***** Information shown
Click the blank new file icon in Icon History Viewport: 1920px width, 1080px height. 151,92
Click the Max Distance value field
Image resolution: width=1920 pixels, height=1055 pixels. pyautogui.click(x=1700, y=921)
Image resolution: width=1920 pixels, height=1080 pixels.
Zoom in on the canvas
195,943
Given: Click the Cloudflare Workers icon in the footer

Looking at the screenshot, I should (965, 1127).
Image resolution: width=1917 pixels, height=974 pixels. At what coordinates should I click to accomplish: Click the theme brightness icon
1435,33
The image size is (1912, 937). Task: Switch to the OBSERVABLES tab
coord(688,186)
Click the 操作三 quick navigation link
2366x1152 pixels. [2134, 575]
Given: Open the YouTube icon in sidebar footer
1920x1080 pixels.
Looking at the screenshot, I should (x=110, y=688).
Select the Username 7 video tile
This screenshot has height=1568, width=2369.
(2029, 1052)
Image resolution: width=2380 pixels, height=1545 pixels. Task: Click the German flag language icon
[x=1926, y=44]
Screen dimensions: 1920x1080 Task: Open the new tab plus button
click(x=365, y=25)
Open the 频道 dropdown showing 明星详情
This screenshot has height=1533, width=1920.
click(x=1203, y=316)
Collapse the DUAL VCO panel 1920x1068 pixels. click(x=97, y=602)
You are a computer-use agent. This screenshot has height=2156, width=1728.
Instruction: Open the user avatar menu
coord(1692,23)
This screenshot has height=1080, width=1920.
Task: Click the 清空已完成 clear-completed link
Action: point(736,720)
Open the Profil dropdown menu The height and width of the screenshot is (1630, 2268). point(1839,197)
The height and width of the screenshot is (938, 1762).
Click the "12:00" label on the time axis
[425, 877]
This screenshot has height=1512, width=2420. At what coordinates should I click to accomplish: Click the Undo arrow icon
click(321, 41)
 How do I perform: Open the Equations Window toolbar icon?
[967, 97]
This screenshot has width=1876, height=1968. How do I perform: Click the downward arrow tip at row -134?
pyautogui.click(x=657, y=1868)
**********
◆ **What you will do**:
I'd like all of the entries written out again exactly as they appear above.

◆ **Solution to this task**:
Click the blank new file icon in Icon History Viewport: 1920px width, 1080px height. 151,92
Click the Max Distance value field
Image resolution: width=1920 pixels, height=1055 pixels. pyautogui.click(x=1700, y=921)
Image resolution: width=1920 pixels, height=1080 pixels.
Zoom in on the canvas
195,943
Given: Click the Cloudflare Workers icon in the footer

Looking at the screenshot, I should (965, 1127).
Image resolution: width=1917 pixels, height=974 pixels. At what coordinates should I click to accomplish: Click the theme brightness icon
1435,33
The image size is (1912, 937). Task: Switch to the OBSERVABLES tab
coord(688,186)
Click the 操作三 quick navigation link
2366x1152 pixels. [2134, 575]
Given: Open the YouTube icon in sidebar footer
1920x1080 pixels.
Looking at the screenshot, I should (x=110, y=688).
Select the Username 7 video tile
This screenshot has height=1568, width=2369.
(2029, 1052)
Image resolution: width=2380 pixels, height=1545 pixels. Task: Click the German flag language icon
[x=1926, y=44]
Screen dimensions: 1920x1080 Task: Open the new tab plus button
click(x=365, y=25)
Open the 频道 dropdown showing 明星详情
This screenshot has height=1533, width=1920.
click(x=1203, y=316)
Collapse the DUAL VCO panel 1920x1068 pixels. click(x=97, y=602)
You are a computer-use agent. This screenshot has height=2156, width=1728.
Instruction: Open the user avatar menu
coord(1692,23)
This screenshot has height=1080, width=1920.
Task: Click the 清空已完成 clear-completed link
Action: point(736,720)
Open the Profil dropdown menu The height and width of the screenshot is (1630, 2268). point(1839,197)
The height and width of the screenshot is (938, 1762).
Click the "12:00" label on the time axis
[425, 877]
This screenshot has height=1512, width=2420. At what coordinates should I click to accomplish: Click the Undo arrow icon
click(321, 41)
 How do I perform: Open the Equations Window toolbar icon?
[967, 97]
This screenshot has width=1876, height=1968. How do I perform: Click the downward arrow tip at row -134?
pyautogui.click(x=657, y=1868)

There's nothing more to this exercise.